Passover is usually a time when the power goes off and Jewish families and communities come together in celebration. In 2020, they're having to adapt, but remain determined to mark the occasion.
Social distancing restrictions have prevented many Jewish families from gathering for Passover this year, but the community is finding new ways to keep connected during the holy ceremony.
On the first night of the Jewish holiday, families usually attend a small service at their local synagogue, before coming home to gather around the dinner table for a ritual feast called Seder.
Rabbi Yossi Friedman at Maroubra Synagogue said some families’ celebrations tend to last all night.
“They recount the ancient story of the Exodus; how over 3,000 years ago, the Jewish people were redeemed from bondage in ancient Egypt and went on the way to receive the Torah in the desert.”
“So we not only think about the ancient story, but we think about how it applies to us today.”

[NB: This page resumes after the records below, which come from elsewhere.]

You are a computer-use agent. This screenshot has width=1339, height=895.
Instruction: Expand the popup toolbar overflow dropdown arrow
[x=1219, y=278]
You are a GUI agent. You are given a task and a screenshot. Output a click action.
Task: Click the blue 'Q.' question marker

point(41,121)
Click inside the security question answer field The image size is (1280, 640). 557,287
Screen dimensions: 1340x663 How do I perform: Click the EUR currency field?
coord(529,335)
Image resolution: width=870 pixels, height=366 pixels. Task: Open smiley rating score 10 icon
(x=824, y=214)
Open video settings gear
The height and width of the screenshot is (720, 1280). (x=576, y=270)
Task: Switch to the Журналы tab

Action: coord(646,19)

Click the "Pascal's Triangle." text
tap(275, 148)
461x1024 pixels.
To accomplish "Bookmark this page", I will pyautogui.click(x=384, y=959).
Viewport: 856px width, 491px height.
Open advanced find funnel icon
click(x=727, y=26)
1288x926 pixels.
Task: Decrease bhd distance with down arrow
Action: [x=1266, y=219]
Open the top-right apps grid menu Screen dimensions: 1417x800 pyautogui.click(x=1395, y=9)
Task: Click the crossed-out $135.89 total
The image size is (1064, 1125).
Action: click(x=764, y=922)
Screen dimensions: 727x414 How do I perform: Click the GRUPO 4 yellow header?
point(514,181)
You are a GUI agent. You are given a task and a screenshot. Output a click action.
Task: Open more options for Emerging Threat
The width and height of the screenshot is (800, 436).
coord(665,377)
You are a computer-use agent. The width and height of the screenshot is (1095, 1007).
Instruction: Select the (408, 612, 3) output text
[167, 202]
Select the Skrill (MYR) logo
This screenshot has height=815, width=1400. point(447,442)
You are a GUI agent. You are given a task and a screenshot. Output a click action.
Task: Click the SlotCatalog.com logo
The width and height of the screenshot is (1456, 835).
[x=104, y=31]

The Friedman household usually holds a party for over 20 people. But due to current social distancing regulations, Passover preparations are a little different in 2020.
While the Orthodox Jewish tradition prevents the use of electricity during the Seder, some like the Rabbi made exceptions.
"We're going to Zoom with our family members to show them our table and sing some of the songs with them," he said.
The family has also written letters to grandparents who won’t be able to join them.
While he’s grateful to have some quality time with immediate family, Rabbi Friedman said he expected to feel “quite alone from my community” this year.
“We'll have to just make the atmosphere ourselves.”
Those in aged care facilities will also be celebrating Passover in isolation.
COA, the only Kosher meals on wheels service in NSW and the ACT, is working overtime to ensure the elderly are staying well fed over the holiday.
“[Many] are left without the supplies they need and we really needed to fill that gap,” Rachel Tanny, CEO of COA, said.
“Yesterday, we delivered around 1000 meals and 200 fresh fruit and vegetable parcels.”
From his home in Melbourne, Rabbi Jonathan Keren-Black of the Leo Baeck Centre held a celebration for those who weren’t able to gather with family nor in places of worship.
Rabbi Keren-Black improvised by preparing kits filled with meals and items for the Passover Seder.
“What we've offered instead is a Seder in a box, and of course the free gift of a roll of toilet paper,” Rabbi Keren-Black said.
The Rabbi also opted to turn power on during the Seder in order to Zoom his Passover celebration.
“The extended community could join us and we believe we've had people joining from various different parts of the world," he said.